How did his father react? “My dad did not say much, but he is a very results-oriented person. If you did not meet your targets, you would have to face him. So now, I let him ask me rather than the salesperson in question. Then, I explain to him what happened. As usual, we would talk about what we were going to do and how we can prevent this from happening again.”
When Soh started reaching out, his staff responded. “I find that people are more open, even in expressing their feelings. I am trying to understand how they feel, what they are thinking, what I can do for them and what they can do for themselves,” he says.
“Maybe there are certain things that I cannot see. So, I get them to enlighten me. I try to gather their energy, their ideas.”
But how has this approach impacted the company’s bottom line? “Well, if you look at our sales figures, this is our best-performing year,” says Soh.
Allied Chemists is on an investment drive, which has eaten into profit this year. For instance, it will be renovating its new headquarters in Johor Baru and equipping it with more high-end testing instruments. It expects to move from its 9,000 sq ft premises to its new 20,000 sq ft headquarters in the first quarter of next year.

Records supplied
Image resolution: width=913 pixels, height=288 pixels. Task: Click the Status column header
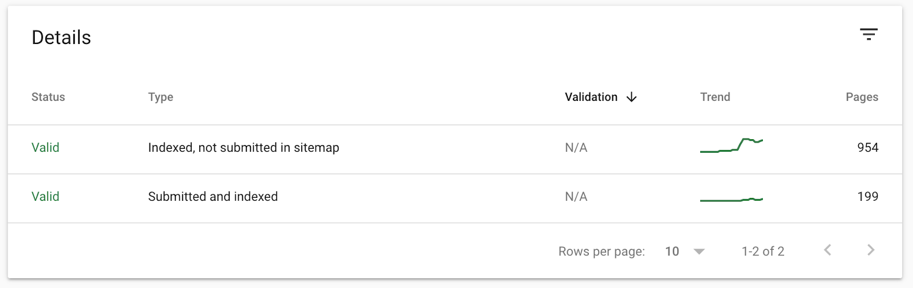(x=48, y=98)
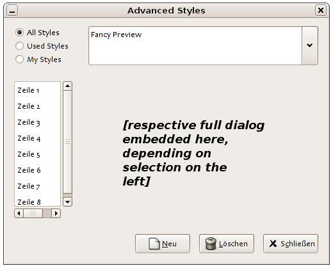Viewport: 333px width, 268px height.
Task: Click the window menu button in title bar
Action: pyautogui.click(x=12, y=10)
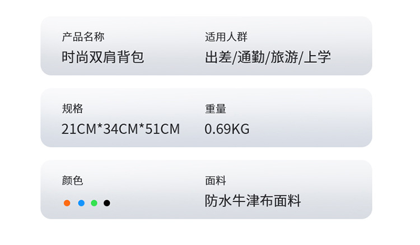Click the 34CM dimension value
420x245 pixels.
121,130
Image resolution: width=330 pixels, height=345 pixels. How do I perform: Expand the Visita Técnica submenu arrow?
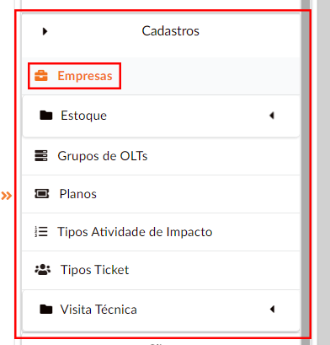coord(272,310)
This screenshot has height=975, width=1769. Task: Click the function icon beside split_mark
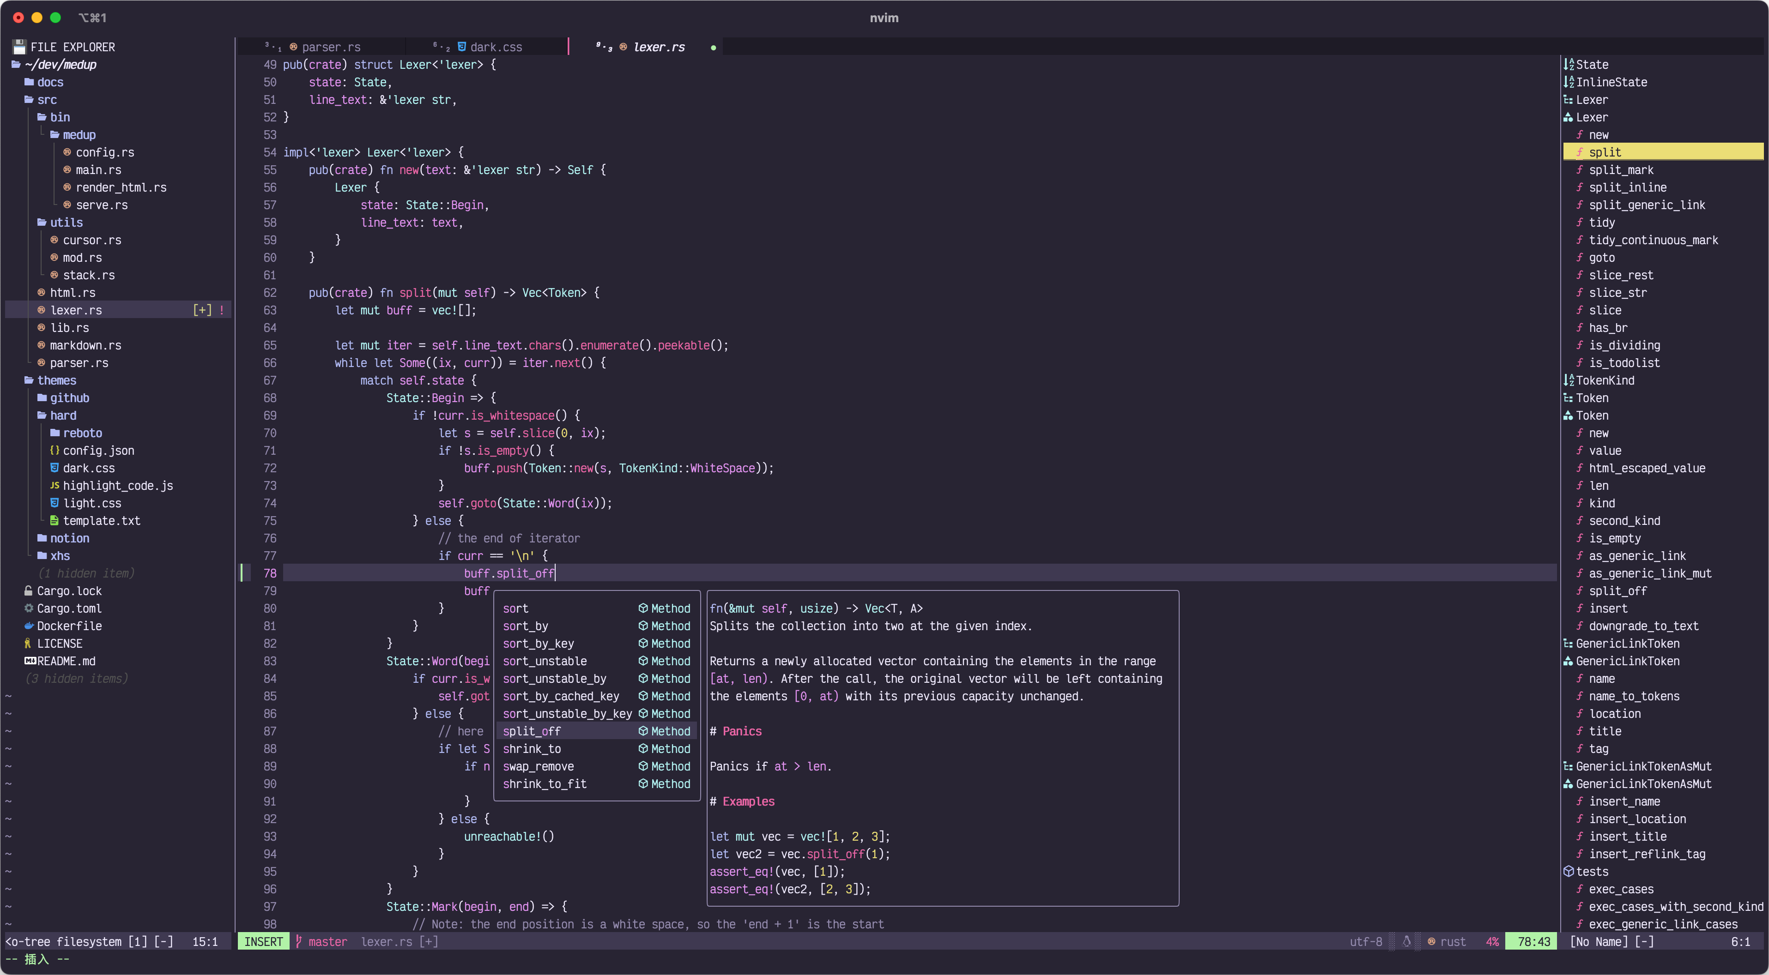(1579, 170)
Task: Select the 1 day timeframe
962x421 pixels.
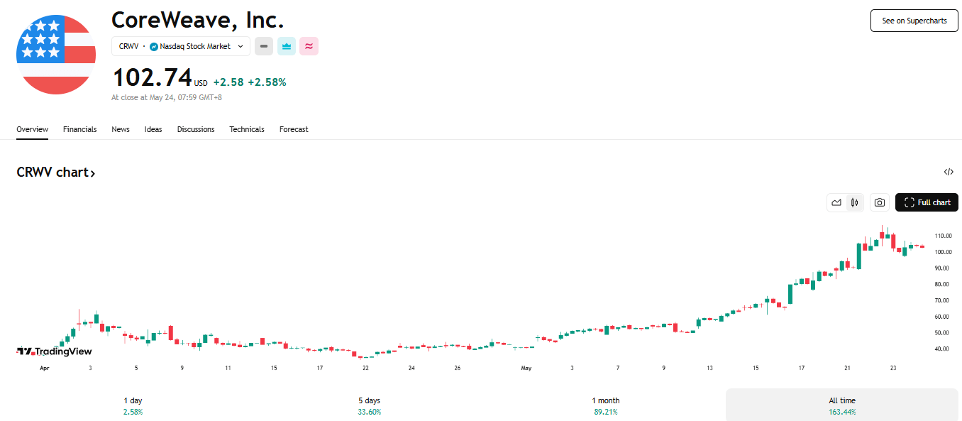Action: point(133,405)
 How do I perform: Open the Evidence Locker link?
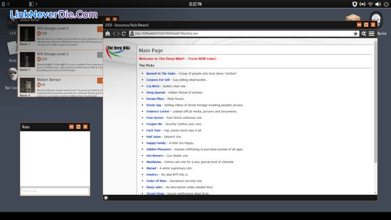[158, 111]
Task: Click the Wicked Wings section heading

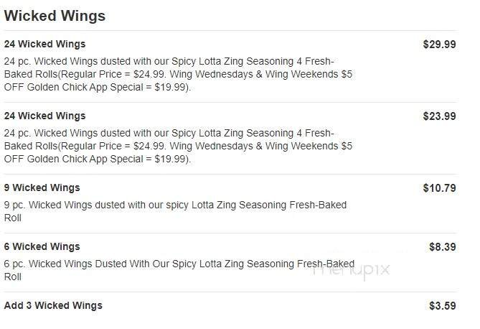Action: tap(55, 16)
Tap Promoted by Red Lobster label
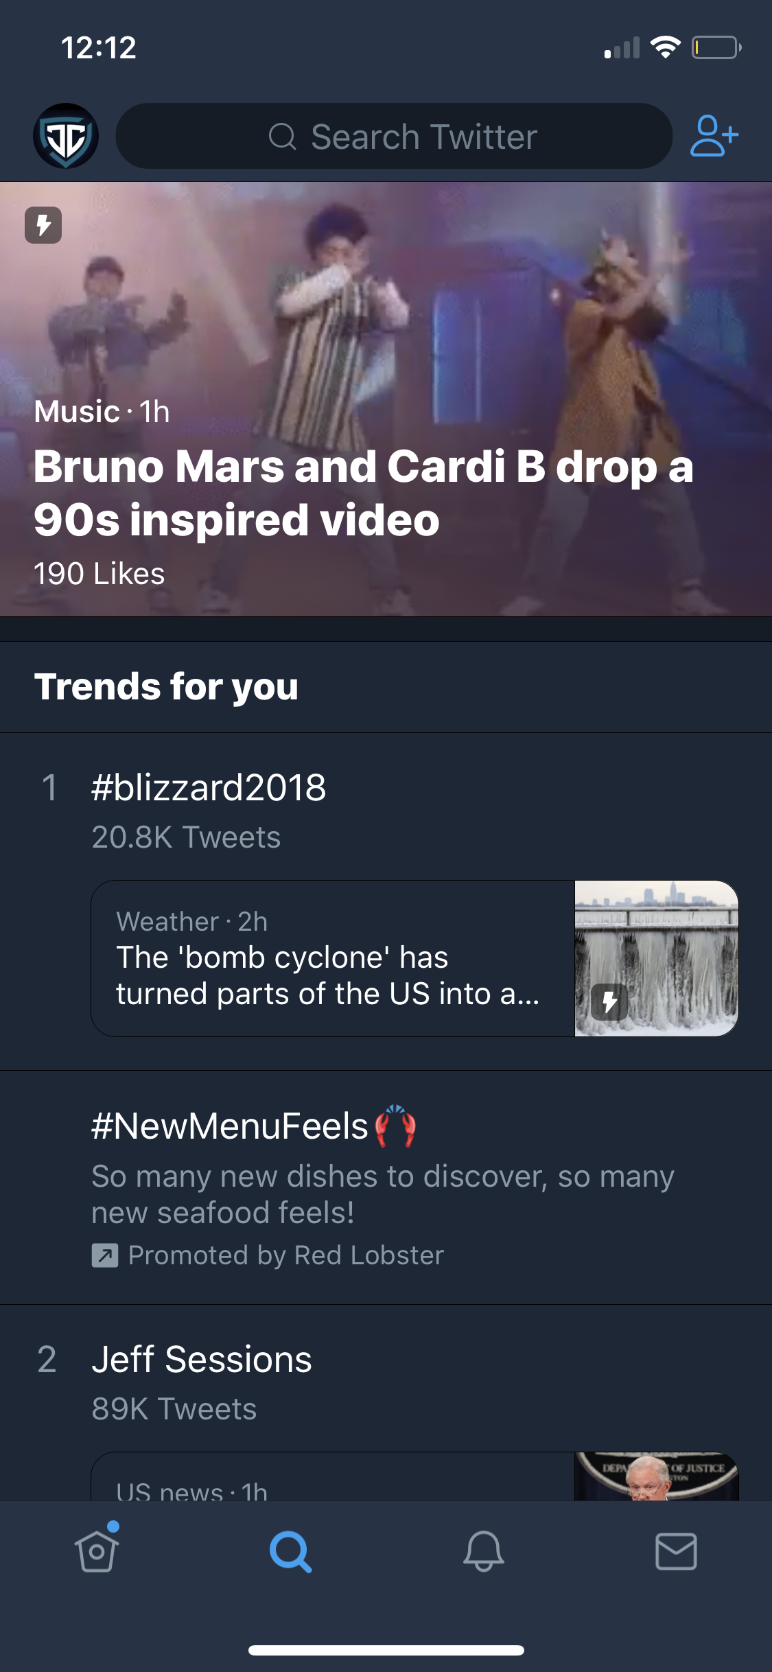 [285, 1255]

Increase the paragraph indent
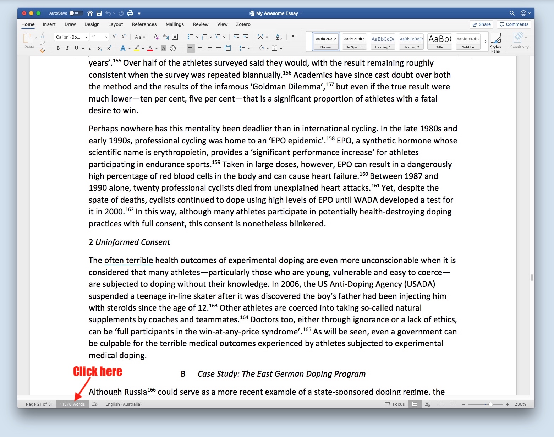click(x=246, y=37)

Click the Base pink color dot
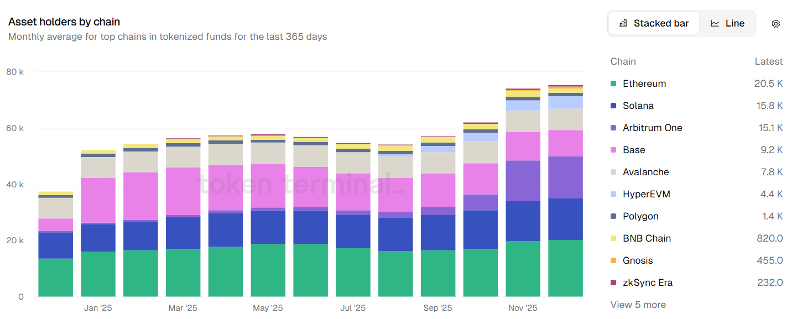[x=613, y=150]
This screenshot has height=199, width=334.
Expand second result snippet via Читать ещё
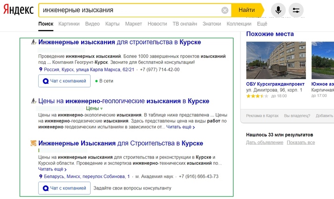(x=180, y=127)
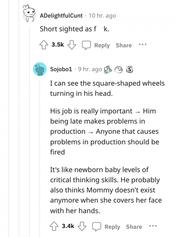Downvote Sojobo1's reply
This screenshot has height=237, width=179.
click(x=82, y=226)
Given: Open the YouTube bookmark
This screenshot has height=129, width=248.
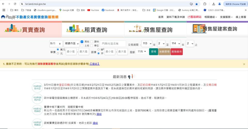Looking at the screenshot, I should [x=93, y=10].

Work instructions
Reproduce the full Allied Chemists passage word for word. Work only from the Allied Chemists passage, not the records.

Solution to this exercise
How did his father react? “My dad did not say much, but he is a very results-oriented person. If you did not meet your targets, you would have to face him. So now, I let him ask me rather than the salesperson in question. Then, I explain to him what happened. As usual, we would talk about what we were going to do and how we can prevent this from happening again.”
When Soh started reaching out, his staff responded. “I find that people are more open, even in expressing their feelings. I am trying to understand how they feel, what they are thinking, what I can do for them and what they can do for themselves,” he says.
“Maybe there are certain things that I cannot see. So, I get them to enlighten me. I try to gather their energy, their ideas.”
But how has this approach impacted the company’s bottom line? “Well, if you look at our sales figures, this is our best-performing year,” says Soh.
Allied Chemists is on an investment drive, which has eaten into profit this year. For instance, it will be renovating its new headquarters in Johor Baru and equipping it with more high-end testing instruments. It expects to move from its 9,000 sq ft premises to its new 20,000 sq ft headquarters in the first quarter of next year.